Because there were no drinking water arrangements available at the jetty, he also carried with him some drinking water in a similar bottle. The two bottles were unmarked except for the water brand label; both liquids were clear.
While cleaning the lifeboat the officer picked up one of the bottles, assuming it contained the fresh water and took a drink. However, it was the tank cleaning chemical and not the water.
As soon as he realised this, he spat it out immediately. He soon started getting an irritation in his mouth and throat, which persisted for some time. He was given immediate first aid and was later taken to hospital for further checks and medical attention.

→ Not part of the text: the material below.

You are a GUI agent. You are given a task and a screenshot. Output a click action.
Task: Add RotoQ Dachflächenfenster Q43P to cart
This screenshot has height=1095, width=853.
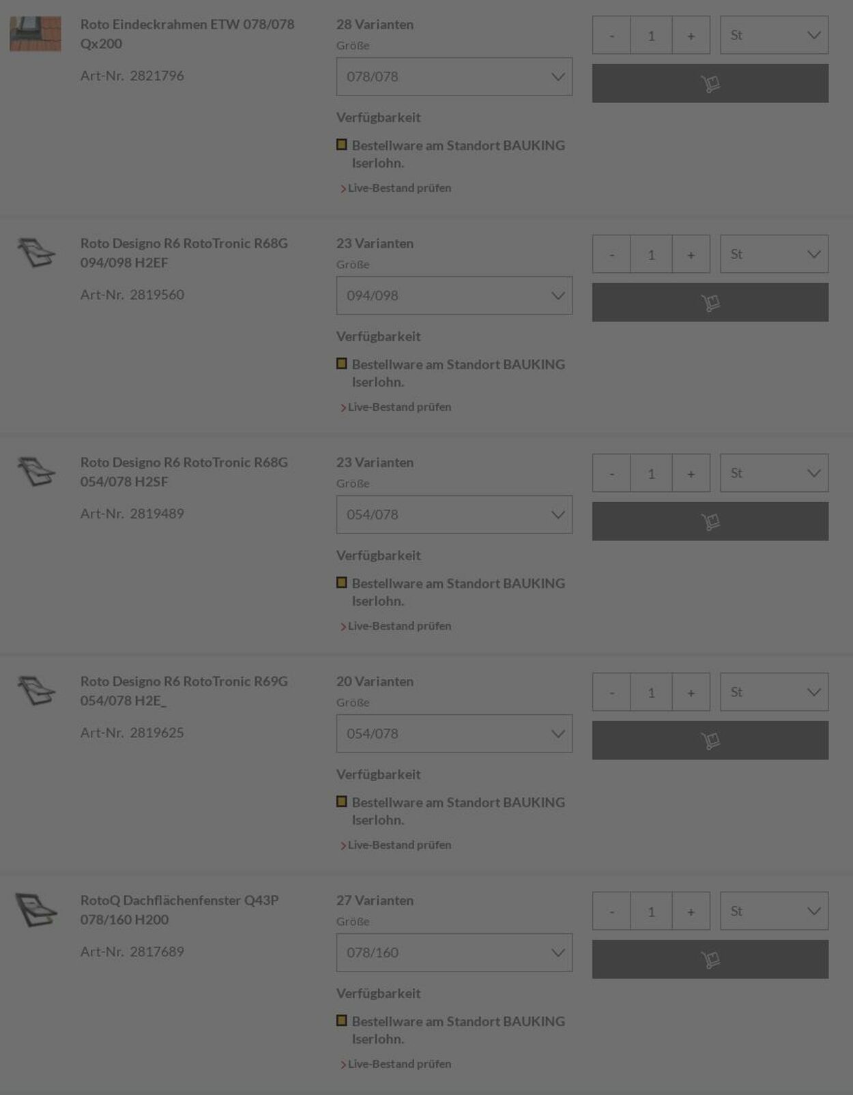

Chemicals are often ordered in bulk quantities that are inconvenient or unsuitable for everyday use. Subsequently, the chemicals may be transferred to smaller containers that are easier to manage. If it is necessary to transfer chemicals from their original containers:
- Always transfer the chemicals in the chemical storage area
- Use a container in good condition and of the appropriate type for the chemical
- Ensure that the containers are clearly labelled. The labels should be clean and legible and should include: full product name, manufacturer name and material safety data sheet (MSDS) reference.
- Never use drinking water bottles for the storing/transferring of chemicals.
- Tank cleaning chemicals should not be used for cleaning lifeboats.